Excerpt provided —

———

Reading Economists and the Public and Plan for Reconstruction carefully would have shown Darity et al. that some elements of Hutt’s analysis they attribute to “white supremacy,” like the importance of honoring people’s established expectations, were applications of more general ideas Hutt had applied to the eventual British recovery from World War II. Buying off special interests might be noxious in the short run, but Hutt saw it as a tiny price to pay for higher long-run growth.
Our original argument was that Buchanan’s invitation to Hutt, author of The Economics of the Colour Bar, at the height of the Civil Rights era seemed difficult to reconcile with MacLean’s claims about Buchanan’s alleged role in Massive Resistance. MacLean might have anticipated an objection like this, but by her own admission, she didn’t talk to anyone who really knew Buchanan well or who could have helped her understand Buchanan’s ideas because they were considered anathema because of their Koch associations. The past presidents of the Public Choice Society (Geoffrey Brennan, Michael Munger, and Georg Vanberg) and the eminent Hayek scholar (Bruce Caldwell) on MacLean’s own campus at Duke almost certainly would have been happy to help.
In yet another passage, MacLean and her co-authors attempt to link Hutt to Leon Dure, a moderate segregationist who was active in the Charlottesville area in the 1950s and 60s. They allege that Dure’s ideology imprinted itself upon how Hutt interpreted race relations and how he wrote about segregation in his subsequent works. Keep in mind that there’s no evidence that Hutt ever had any meaningful interactions with Dure while at UVA. Instead, MacLean et al purport to infer it by claiming to see similarities between the ways that Dure and Hutt italicized certain words in their respective writings.

———

Data entries —
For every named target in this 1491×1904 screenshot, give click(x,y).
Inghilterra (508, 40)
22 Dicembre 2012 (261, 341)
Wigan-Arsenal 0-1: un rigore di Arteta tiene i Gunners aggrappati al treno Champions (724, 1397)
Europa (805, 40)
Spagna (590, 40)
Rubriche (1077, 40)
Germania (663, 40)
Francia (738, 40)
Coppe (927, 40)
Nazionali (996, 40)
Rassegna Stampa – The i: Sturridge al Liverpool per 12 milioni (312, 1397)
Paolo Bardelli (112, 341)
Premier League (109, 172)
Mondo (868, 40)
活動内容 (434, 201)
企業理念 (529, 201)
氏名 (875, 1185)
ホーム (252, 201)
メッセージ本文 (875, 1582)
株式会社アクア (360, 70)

———

Aim of the task —
Decide whether each statement below agrees with the excerpt about Hutt and his critics, answering yes or no and quoting the deciding words of the excerpt: (a) The excerpt holds that there is evidence of meaningful interactions between Hutt and Dure while Hutt was at UVA. (b) Leon Dure is described as a moderate segregationist active in the Charlottesville area in the 1950s and 60s. (c) MacLean spoke with people who knew Buchanan well.

Solution —
(a) No: "there’s no evidence that Hutt ever had any meaningful interactions with Dure while at UVA."
(b) Yes: "Leon Dure, a moderate segregationist who was active in the Charlottesville area in the 1950s and 60s."
(c) No: "she didn’t talk to anyone who really knew Buchanan well."